The program featured four of New York's top dance companies in a delicious sampler of the works that can be enjoyed at City Center's upcoming 10th Annual Fall For Dance Festival, running from September 25th through October 5th.

Under a bright, full harvest moon, the STREB Extreme Action Company opened the evening with a performance of Artistic Director Elizabeth Streb's wild creation, Human Fountain. A company of twenty dancers, following the loudly barked instructions of their "action engineers," climbed up a four-leveled, multi-cubed frame rising over thirty feet in the air and took turns falling onto a stage-sized mattress; forward, backwards and upside-down in various styles of dives making patterns that imitate a fountain's descending streams of water. Microphones amplified the sounds of their landings like splashes and each dancer then quickly climbed back up the tower to take another plunge in the continuous water show.
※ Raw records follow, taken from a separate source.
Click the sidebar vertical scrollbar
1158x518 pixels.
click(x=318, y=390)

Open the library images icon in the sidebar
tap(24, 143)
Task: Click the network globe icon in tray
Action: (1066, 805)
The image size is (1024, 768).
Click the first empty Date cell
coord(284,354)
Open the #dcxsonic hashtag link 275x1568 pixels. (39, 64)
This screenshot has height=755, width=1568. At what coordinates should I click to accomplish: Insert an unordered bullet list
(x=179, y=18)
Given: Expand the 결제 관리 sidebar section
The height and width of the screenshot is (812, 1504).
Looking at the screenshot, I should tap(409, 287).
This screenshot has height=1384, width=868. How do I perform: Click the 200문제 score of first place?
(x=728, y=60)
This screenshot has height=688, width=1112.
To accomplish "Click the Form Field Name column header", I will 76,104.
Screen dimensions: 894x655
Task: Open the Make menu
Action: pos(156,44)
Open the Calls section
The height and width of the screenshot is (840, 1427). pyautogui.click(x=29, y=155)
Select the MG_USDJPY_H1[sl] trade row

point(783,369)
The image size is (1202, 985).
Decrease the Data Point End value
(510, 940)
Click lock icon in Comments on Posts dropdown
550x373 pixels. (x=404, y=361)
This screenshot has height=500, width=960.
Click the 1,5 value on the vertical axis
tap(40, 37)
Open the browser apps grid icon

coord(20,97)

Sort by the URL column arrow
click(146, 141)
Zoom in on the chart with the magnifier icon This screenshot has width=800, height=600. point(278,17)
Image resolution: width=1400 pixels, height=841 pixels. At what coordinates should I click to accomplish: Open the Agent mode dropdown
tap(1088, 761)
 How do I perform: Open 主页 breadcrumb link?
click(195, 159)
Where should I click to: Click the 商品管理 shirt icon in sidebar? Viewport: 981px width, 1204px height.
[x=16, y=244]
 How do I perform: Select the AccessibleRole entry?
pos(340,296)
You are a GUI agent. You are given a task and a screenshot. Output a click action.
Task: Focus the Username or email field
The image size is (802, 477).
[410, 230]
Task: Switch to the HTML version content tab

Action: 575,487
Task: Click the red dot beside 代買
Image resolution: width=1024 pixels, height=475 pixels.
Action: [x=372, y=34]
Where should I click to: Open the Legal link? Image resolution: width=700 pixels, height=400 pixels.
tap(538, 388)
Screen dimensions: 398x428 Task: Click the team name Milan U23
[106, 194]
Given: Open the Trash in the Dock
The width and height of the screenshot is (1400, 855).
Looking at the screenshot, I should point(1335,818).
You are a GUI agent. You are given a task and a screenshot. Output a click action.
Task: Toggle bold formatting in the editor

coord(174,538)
Next was Ronald K. Brown's company, Evidence, performing Upside Down. With upstage drummers, a D.J. and vocalist Wunmi Olaiya providing the music of Fela Kuti, the ensemble of dancers used dynamic African movements to portray a community that mourns the loss of one of their own with a passionate demonstration of solidarity; a lively honoring of the passing of a soul to its ultimate destiny.

Two male and two female members of New York City Ballet danced Ulysses Dove's Red Angels, an abstract piece set to Richard Einhorn's electric violin scoring played by Mary Rowell. The quartet displayed muscular sensuality in multiple combinations of relationships.

The Paul Taylor Dance Company closed the evening with Esplande, a rather merry piece utilizing Bach's Violin Concerto In E Major, where the nine-member ensemble whimsically frolicked with joyous sprints and leaps in between more somberly textured moments.